Skip to content
New issue

Have a question about this project? Sign up for a free GitHub account to open an issue and contact its maintainers and the community.

By clicking “Sign up for GitHub”, you agree to our terms of service and privacy statement. We’ll occasionally send you account related emails.

Already on GitHub? Sign in to your account

Epic: Fix vm-monitor cgroup memory.high throttling #5444

Closed
3 of 5 tasks
sharnoff opened this issue Oct 3, 2023 · 3 comments · Fixed by #5524
Closed
3 of 5 tasks

Epic: Fix vm-monitor cgroup memory.high throttling #5444

sharnoff opened this issue Oct 3, 2023 · 3 comments · Fixed by #5524
Assignees
Labels
c/autoscaling/vm-monitor Component: vm-monitor (autoscaling component inside each VM) t/bug Issue Type: Bug t/Epic Issue type: Epic

Comments

@sharnoff
Copy link
Member

sharnoff commented Oct 3, 2023

Marked as epic because this has been ongoing for a little while, and I expect it will take another ~1.5 weeks to completely resolve, due to size of the initial PR, and time to review follow-ups.

Raw data =>

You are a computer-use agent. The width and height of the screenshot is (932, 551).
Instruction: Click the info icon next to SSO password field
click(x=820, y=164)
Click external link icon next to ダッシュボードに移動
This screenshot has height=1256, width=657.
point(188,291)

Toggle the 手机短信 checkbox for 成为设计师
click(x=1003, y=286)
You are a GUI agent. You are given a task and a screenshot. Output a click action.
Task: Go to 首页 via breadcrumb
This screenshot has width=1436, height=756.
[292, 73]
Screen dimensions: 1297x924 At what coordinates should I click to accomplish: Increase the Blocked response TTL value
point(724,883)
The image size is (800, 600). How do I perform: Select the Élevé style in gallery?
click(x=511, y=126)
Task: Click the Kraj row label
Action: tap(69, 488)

Complete the following =>
a. In the issue page, which pull request is listed as having fixed the issue?
b. From the issue page, set down the stretch from "Marked as epic" through "to review follow-ups.", copying it word for word.

Answer list =>
a. #5524

b.
Marked as epic because this has been ongoing for a little while, and I expect it will take another ~1.5 weeks to completely resolve, due to size of the initial PR, and time to review follow-ups.